A not entirely new arrival, but still younger substitute, is psychology as religion,[51] which currently takes the form of best-selling psychological selfism. Developed in the work of such theorists as Fromm, Rogers, Maslow and May, psychology has been popularized into an unscientific religion which tries to change the truly limited self into a sort of temple of transcendent awareness which gives the person the assurance that he is now coping with all his fears and anxieties in such a way as to inevitably produce acceptance, growth, inner peace and success. Psychology has come a long way from its early days of atheistically explaining religion away as both wish-fulfillment and guilt-projection. In its more popular forms it is now the religion of the mass of the middle class, with its own salvific pattern of sin (neurosis), confession (therapy) and new life (self-actualization). The apologist must recognize that the attraction of psychology as religion arises from a deep fear of personal inadequacy on the part of so many in today's unsupportive culture and, despite the false confidence it provides, the apologist must deal with this religion substitute by attempting to initiate the unbeliever into a warm and supportive community, or at least into an individual Christian relationship, while at the same time explaining firmly and patiently the true nature of religious principles and how they operate to transform human life.[52]

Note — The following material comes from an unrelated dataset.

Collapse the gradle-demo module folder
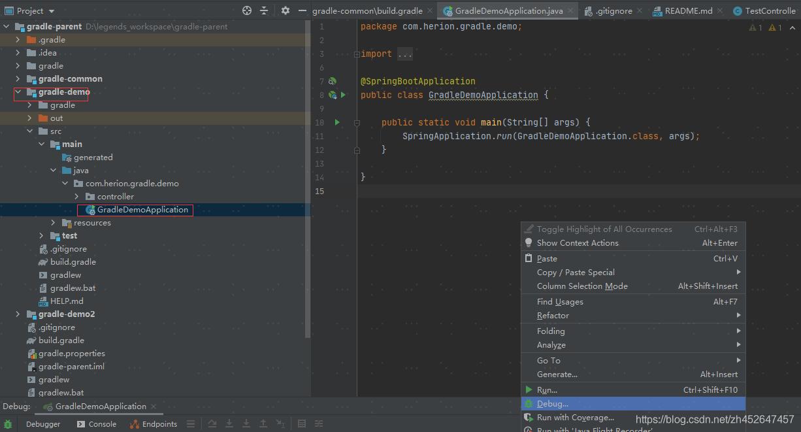 pos(18,92)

Within the Church, both of the previously-mentioned religion substitutes often take the form of Modernism,[53] a painfully prolific source of efforts to explain away the very points of Faith the apologist sets out to defend. Infecting as it does every rank of the Church (except the papacy), Modernism is a great difficulty for the apologist not only because it can bewilder the unbeliever when he seeks information about the Catholic Faith, but also because it confuses so many Catholics about the very nature of the Faith they already profess. Paradoxically, nearly any non-Catholic who is interested in listening to an apologist is willing (indeed has perhaps been effectively conditioned) to take Catholicism as something authentically defined—for good or ill—by popes. Consequently, Modernism's impact on the nonbeliever can be combatted simply by noting that the Church, like any other community of men has its divisions, but that papal authority is guide to its real teachings, and that the non-believer really ought not to waste his time on presentations which differ from the official Catholic line. The apologist will, in effect, defend the papacy only after the non-Catholic already accepts it as the arbiter of Catholicism. Within the Church, however, the task will be quite different. Here the apologist will have to launch an immediate and powerful defense of papal authority even before he can reach an agreement with his audience about what Catholicism is. In either case, of course, the problem—though serious—is manageable.

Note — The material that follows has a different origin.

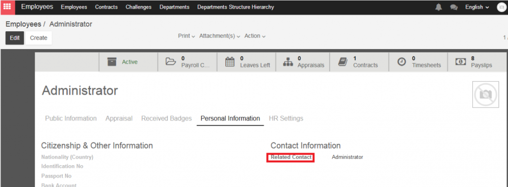Open Departments Structure Hierarchy menu

click(236, 7)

We return, then, from what people are fleeing to and examine again what they are fleeing from: suffering. Suffering is not only the great fear, but the great rationalization. It has driven people to pursue false gods, and caused them to retreat from Christianity which—as is obvious to any sane man—has suffering at its very heart. Also, it has caused men to repeat endlessly the old charge against God, the charge that no God who is good and worthy of love could allow suffering to exist the way it does today.

On one level, C.S. Lewis' treatment of the problem of pain is the best short answer to this charge. We do need to be reminded that the gross sufferings of mankind are felt only as individual sufferings by each individual, and that, since Christianity teaches that man is dependent upon God for his perfection and fulfillment, it is altogether consistent for a good God to permit men to be reminded through pain that they are not self-sufficient or perfect, so that they are more likely to turn to God and be truly happy in the end. We need to reflect as well on the nature of original sin, the existence of fallen angels, and how the evil in the world is indeed the result of God's permissive and not his active will. Every apologist— indeed every Catholic—should study the problem of suffering so as to be able to meet rationally the continuing concern of unbelievers on this point. But as a Catholic (which Lewis was not), the most effective apologist will conclude his inquiry and explanation with that peculiar but traditional attitude of the saints which makes suffering into an opportunity and a joy.

For suffering was clearly at the center of Our Lord's mission, and those who would be his true followers must embrace more than the mere temporary withdrawal symptoms of turning from vice in order to seek higher, and ultimately more satisfying, goods. Christ hardly suffered because He had sinned; rather, he suffered in service to others, specifically as a redemptive act, and St. Paul teaches clearly that we can use our own sufferings "to fill up what is lacking in the sufferings of Christ."[54] Prayerful reflection on suffering will enable the apologist to teach even this as a motive of credibility, as a point of attractiveness for Catholic faith and life. For if he can capture in his presentation but a small particle of the vision of the mystic, he will make the nonbeliever see that suffering too has its positive aspect, and that he who accepts it with faith and understanding has embraced a noble life.

The Social Dimension of Apologetics

To round out any guide to apologetics which claims to touch at least lightly all the major aspects of its subject, it is necessary, especially in our own time, to take account of one great fact. I mean the fact that most men are bound up in secular activities, in pursuit of the goods of this world, most of the time, so that religious principles may seem to be irrelevant or at least relatively unimportant to their lives. We must consider, then, the unabashed horizontalism of our age.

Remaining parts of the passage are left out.